Ugh, being in that place of sorrow is not good for the soul, I tell you.  I cannot continue to focus on what Coleman is not.  So, this year, instead of focusing on and believing in recovery, I am going to just simply hope things get better.  And it will not be just lip service.  I promise to keep my expectations in line.  I will strive to be happy with each day, and remember that if Coleman is happy, I should be happy.  Of course, I’ll still work to improve things – if I can make something easier or better for Coleman, I will do it.  I will never give up on my boy.  But I will try hard to give us both a break from the Impossible Dream.  It won’t be easy, though, because that also means I have to find another way to get on The Ellen Show.  Anyone got any contacts?

Welcome Back Year Seven

Holy Shit, Batman, can you believe that we are on our seventh year of this blog!? 

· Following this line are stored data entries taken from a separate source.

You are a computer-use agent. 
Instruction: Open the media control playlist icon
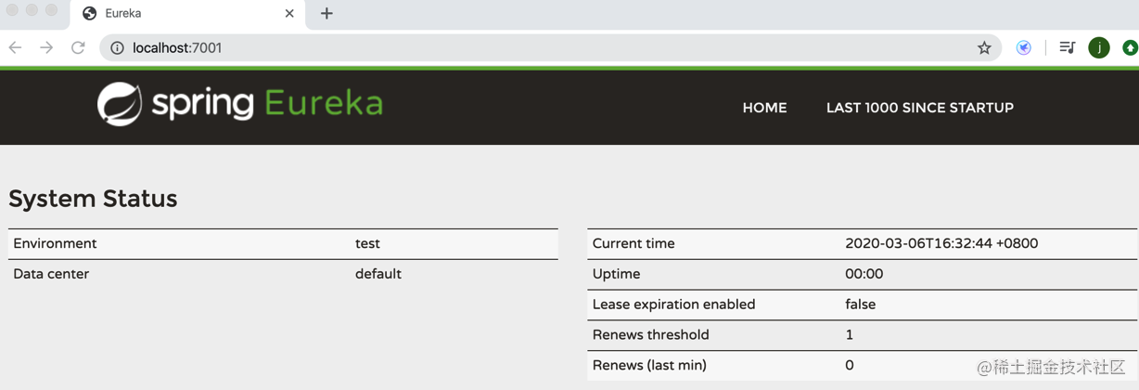pyautogui.click(x=1067, y=47)
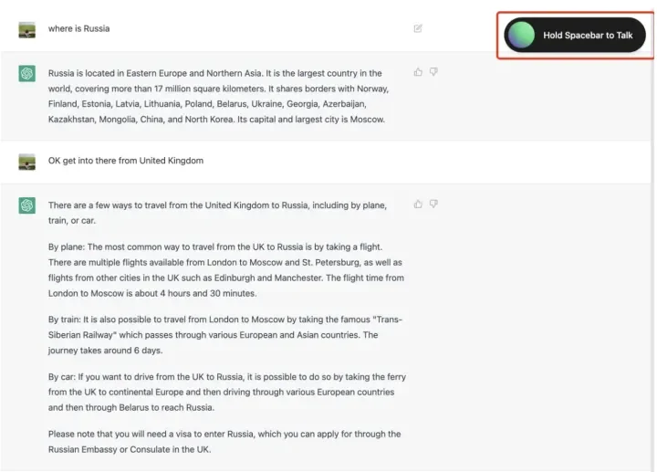Click the 'By train' Trans-Siberian Railway paragraph
This screenshot has width=657, height=472.
coord(225,335)
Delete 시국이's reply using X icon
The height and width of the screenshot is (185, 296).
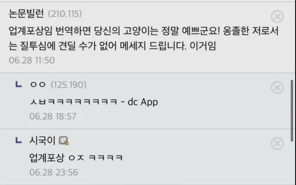(277, 144)
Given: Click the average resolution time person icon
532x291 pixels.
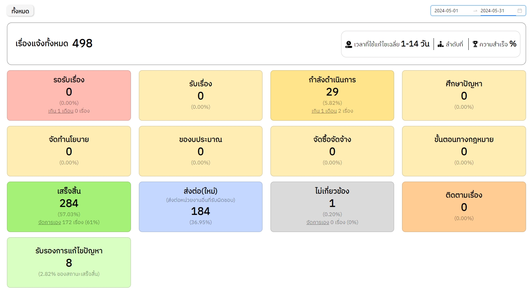Looking at the screenshot, I should coord(348,44).
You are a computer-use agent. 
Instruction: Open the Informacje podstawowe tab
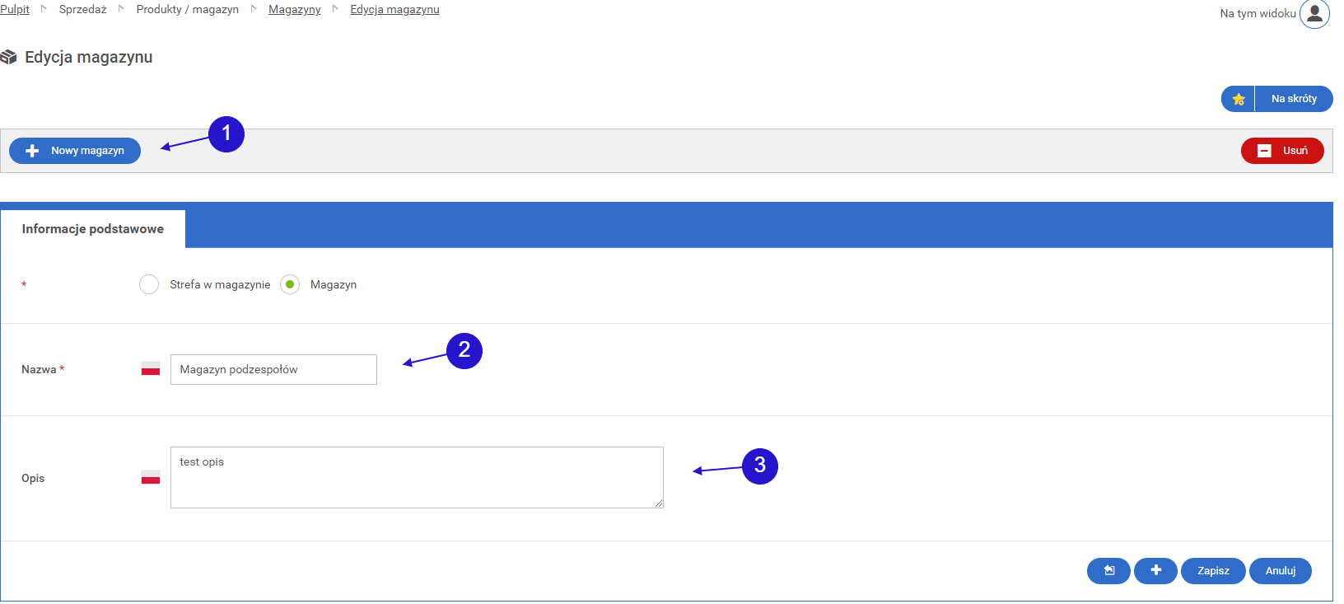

I sure can’t and I’m pretty sure everyone that knows me can’t either.  But here we are, and I don’t want to bail now.  Well I do, really, because I’m lazy, but I won’t.  I won’t because even though autism is an absolute PITA and I loathe the day it came upon us, I appreciate that you come back each year, willing to read about our trials and tribulations.  I like to think you are cheering alongside me in our victories, however small, or standing ready to kick some ass with me on those morons that seem to disappointingly persist in this world, or, most of all, sitting beside me and reassuring me when the days sometimes feel dark and hopeless.   So Welcome Back again, dammit, and thank you for visiting.